Crime Out of Mind (1956) by Delano Ames

This will probably be my final Ames review of the year and alas I am still on the hunt for a reasonably priced copy of She Wouldn’t Say Who (1957). Now that would be one heck of a charity shop find!

Like many other novels in the series, Dagobert and Jane Brown are off on their travels again, this time in the Austrian Tyrol, for something more like a working holiday. Dagobert’s aunt Prudence has sent the pair to catch up with her botanist son, Peregrine, whose cryptic postcard references are suggesting a romantic interest in a local Austrian woman named Tilly. These references cause further alarm when he says the woman’s uncle, Baron Dietrich von Jenbach has been taking an interest in Peregrine’s family owned diamond mine in South Africa. Gold digger, with roving eye alert indeed! Yet Prudence’s worries are quickly terminated in the story as the Browns learn on arrival that Tilly has died…

‘She giggled helplessly, clutching at the veranda balustrade to keep her balance. Her eyes streamed with tears of laughter […] She thought she would die laughing. Apparently she did.’

But was her fall into the river just an accident? Or was it something more sinister? The Browns certainly have an interesting cast of suspects, including a very confused American hiker named Lee Smith and a greatly disturbed Hungarian, who is determined to convince everyone he is British. There is also a highly strung singer and reclusive composer thrown into the mix. The Brown’s interest in the case is initially lukewarm, but when it looks like Peregrine is going to be arrested, their investigation cranks up a notch, though of course there is no knowing how Dagobert will conclude this case, except that whatever he does, will be highly unorthodox. Though always for the best of reasons.

SUPPLIED MATERIAL >>
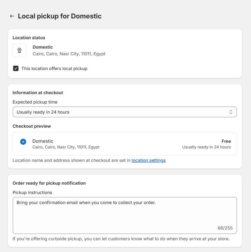
Task: Click 'Usually ready in 24 hours' under Free
Action: [x=206, y=147]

WRITTEN TASK A >>
Quote the review of Crime Out of Mind word for word, giving everything from "This will probably" down to "charity shop find!".
WRITTEN TASK B >>
Summarize the review of Crime Out of Mind in two sentences.
WRITTEN TASK C >>
In the review of Crime Out of Mind, what is the name of the American hiker among the suspects?

TASK RESPONSE A >>
This will probably be my final Ames review of the year and alas I am still on the hunt for a reasonably priced copy of She Wouldn’t Say Who (1957). Now that would be one heck of a charity shop find!

TASK RESPONSE B >>
Crime Out of Mind (1956) by Delano Ames sends Dagobert and Jane Brown to the Austrian Tyrol at the request of Dagobert's aunt Prudence, who is worried about her botanist son Peregrine's romantic interest in a local woman named Tilly. On arrival the Browns learn that Tilly has died after a fall into the river, and their initially lukewarm interest in the case intensifies when it appears that Peregrine is going to be arrested.

TASK RESPONSE C >>
Lee Smith.